Dario Amodei, Anthropic CEO, speaking on CNBC’s Squawk Box outside the World Economic Forum in Davos, Switzerland on Jan. 21st, 2025.

Gerry Miller | CNBC

Anthropic on Tuesday announced it has closed a $13 billion funding round at a $183 billion post-money valuation, roughly triple what the artificial intelligence startup was worth as of its last raise in March.

The most recent funding round was led by Iconiq, Fidelity Management & Research Company and Lightspeed Venture Partners. Other investors including Altimeter, General Catalyst and Coatue also participated, Anthropic said.

“This financing demonstrates investors’ extraordinary confidence in our financial performance and the strength of their collaboration with us to continue fueling our unprecedented growth,” Anthropic finance chief Krishna Rao said in a statement.

Anthropic’s valuation has been on a steep climb since it announced its AI assistant Claude in March 2023. The Amazon-backed startup was founded by former OpenAI research executives, including its CEO Dario Amodei.

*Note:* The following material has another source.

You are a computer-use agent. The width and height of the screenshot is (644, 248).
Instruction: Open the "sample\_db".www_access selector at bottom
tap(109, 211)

OpenAI and Anthropic are fierce competitors in the AI market. OpenAI, which rocketed into the mainstream following the release of its AI chatbot ChatGPT in 2022, is preparing to sell stock as part of a secondary sale that would value the company at roughly $500 billion, as CNBC reported in August.

As of August, Anthropic said its run-rate revenue has reached over $5 billion, up from roughly $1 billion at the beginning of the year. Anthropic serves more than 300,000 business customers, the company said.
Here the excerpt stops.